- **Provided records**:
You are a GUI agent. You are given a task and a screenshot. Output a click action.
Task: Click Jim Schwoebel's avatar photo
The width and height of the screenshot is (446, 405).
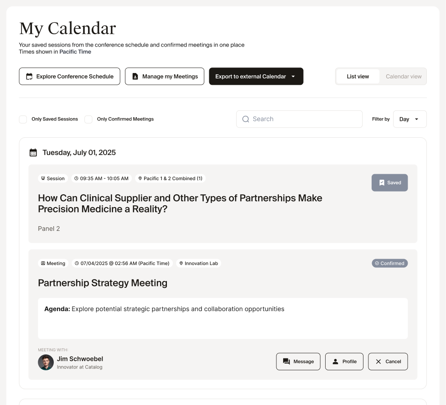[x=46, y=362]
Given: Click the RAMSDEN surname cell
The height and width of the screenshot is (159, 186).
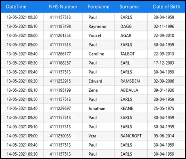Looking at the screenshot, I should [x=131, y=81].
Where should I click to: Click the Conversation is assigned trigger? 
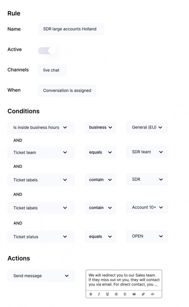pos(66,90)
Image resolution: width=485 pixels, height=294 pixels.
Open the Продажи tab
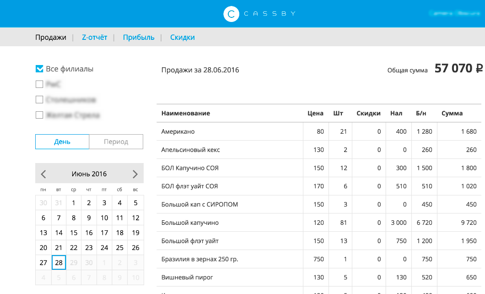(51, 38)
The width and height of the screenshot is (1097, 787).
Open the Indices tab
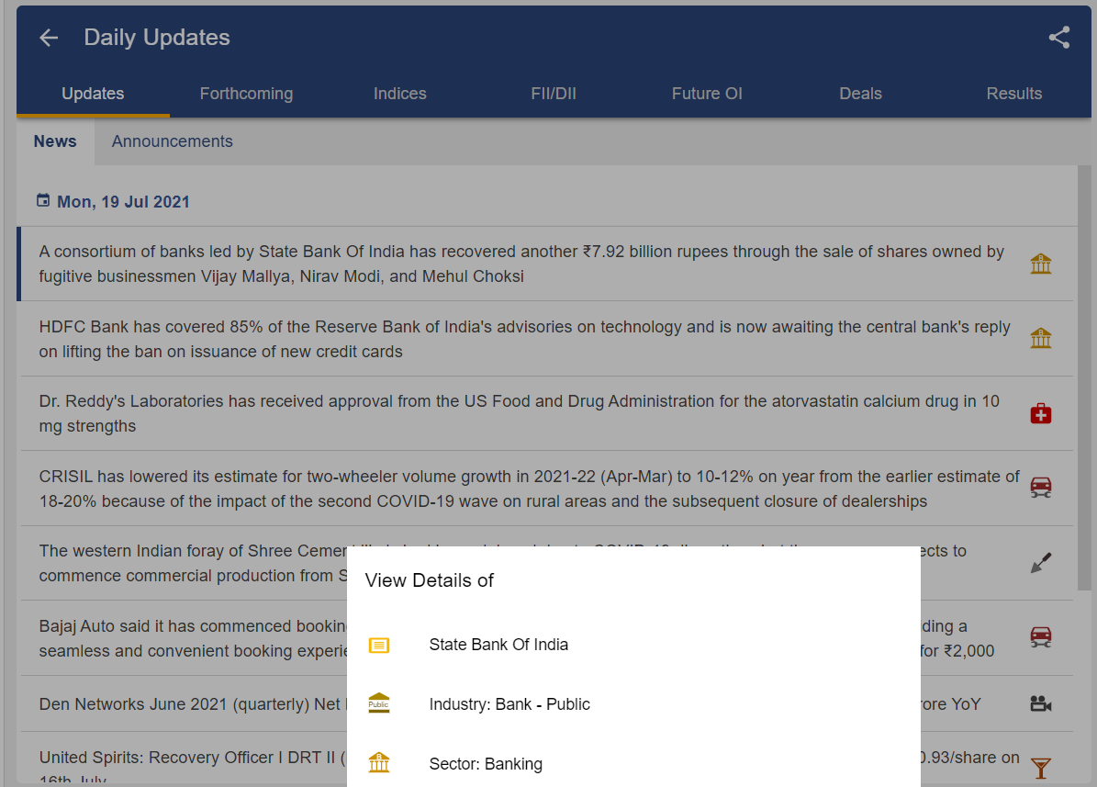[399, 93]

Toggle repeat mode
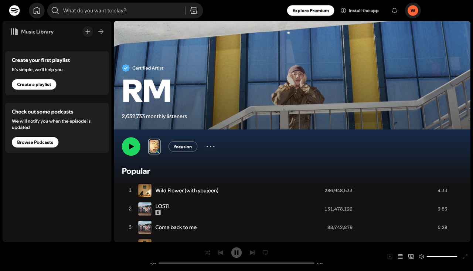click(265, 253)
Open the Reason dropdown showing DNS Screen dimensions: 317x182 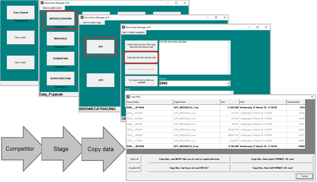[228, 83]
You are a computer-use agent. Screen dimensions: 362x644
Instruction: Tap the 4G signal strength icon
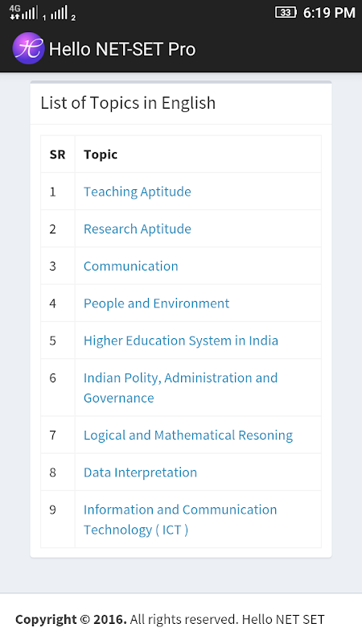[24, 13]
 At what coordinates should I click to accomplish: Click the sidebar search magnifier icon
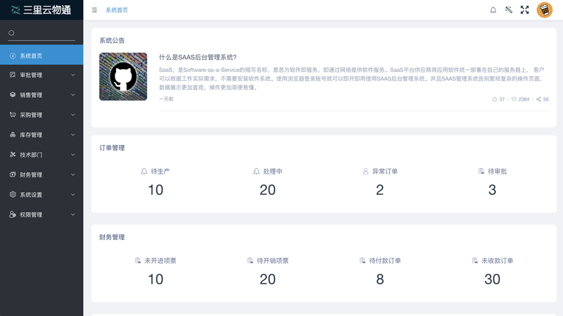(11, 33)
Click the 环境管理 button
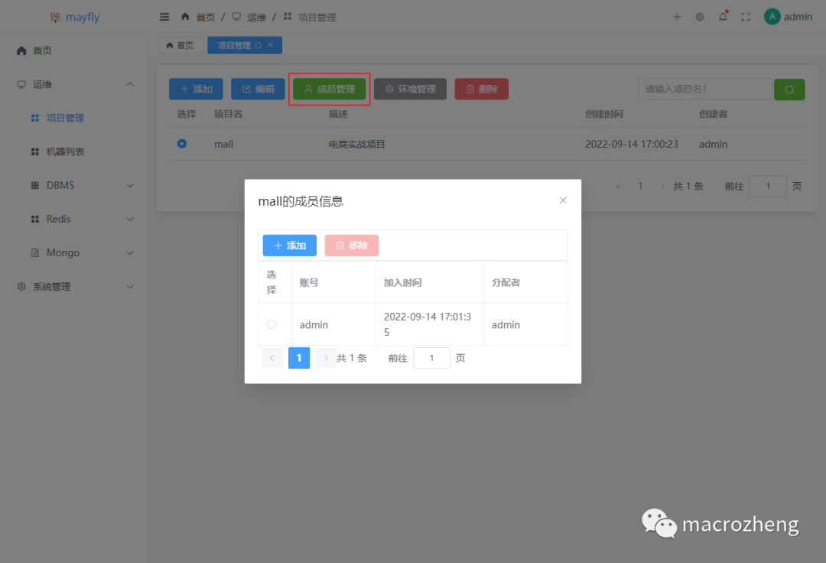The width and height of the screenshot is (826, 563). click(x=410, y=89)
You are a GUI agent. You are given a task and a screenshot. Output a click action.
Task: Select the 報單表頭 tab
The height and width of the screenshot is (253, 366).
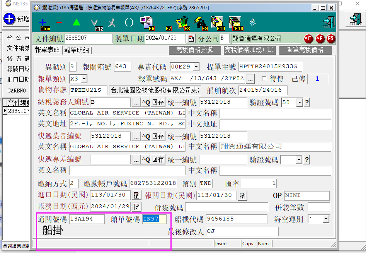coord(47,50)
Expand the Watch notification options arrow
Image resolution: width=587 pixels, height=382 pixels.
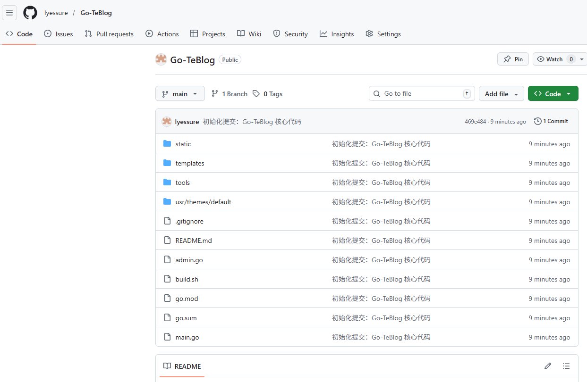582,59
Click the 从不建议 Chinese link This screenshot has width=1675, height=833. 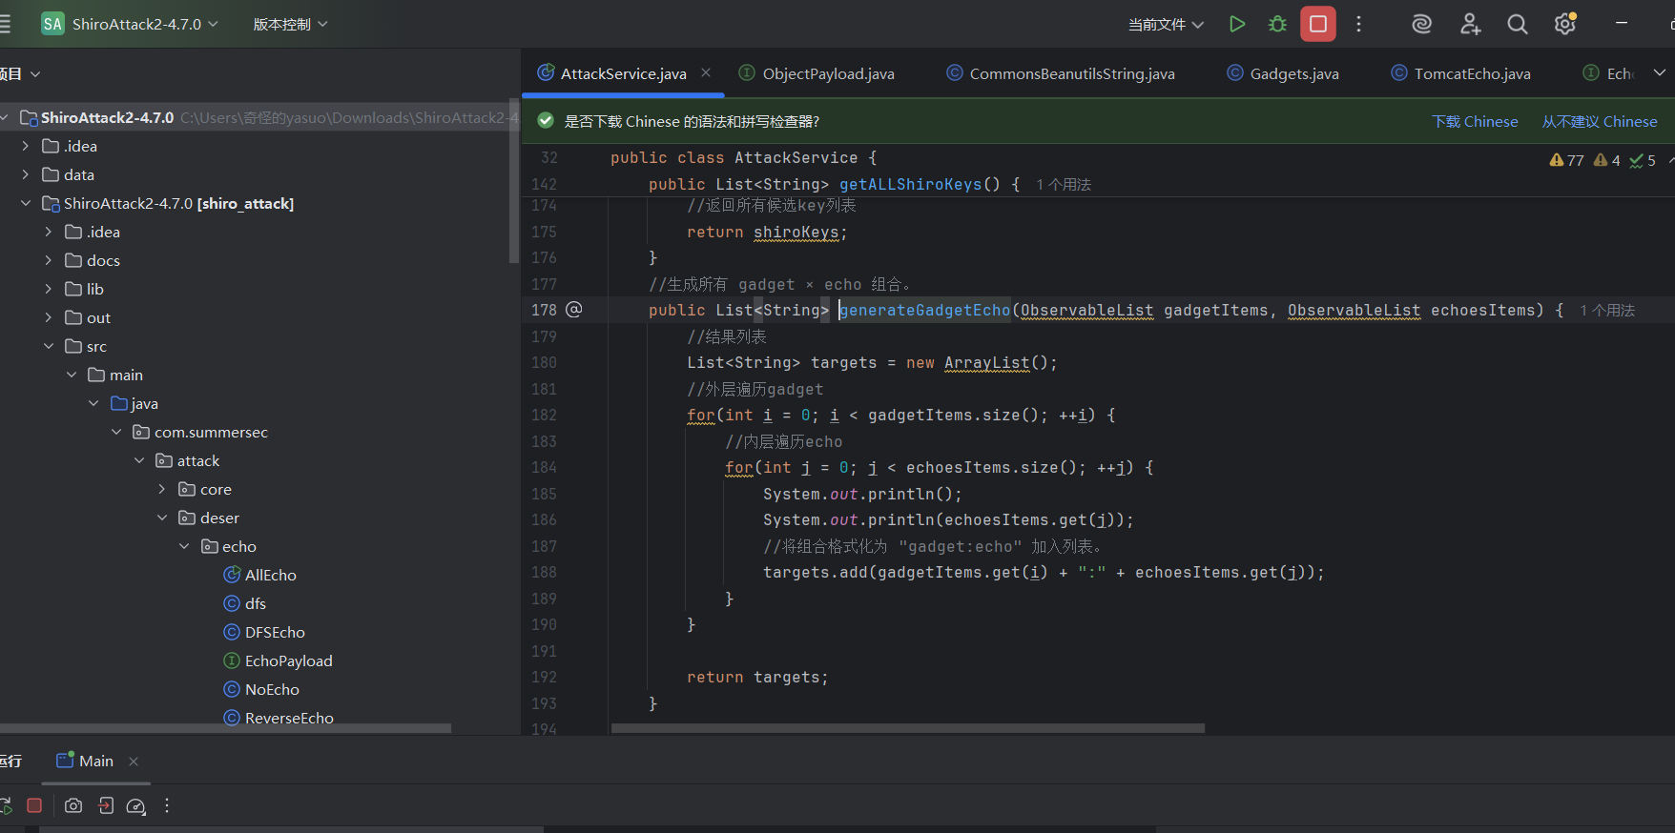[x=1600, y=121]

- **Task description**: Print the entries as they stand, first line through the line holding "The width and height of the screenshot is (1097, 787).", with every picture removed.

- **Task response**:
You are a GUI agent. You are given a task and a screenshot. Output a click action.
Task: Click Jim Schwoebel's avatar photo
The width and height of the screenshot is (446, 405).
[x=46, y=362]
Given: Click the RAMSDEN surname cell
The height and width of the screenshot is (159, 186).
Looking at the screenshot, I should [x=131, y=81].
Where should I click to: Click the Conversation is assigned trigger? 
pos(66,90)
Image resolution: width=485 pixels, height=294 pixels.
Open the Продажи tab
(51, 38)
The width and height of the screenshot is (1097, 787).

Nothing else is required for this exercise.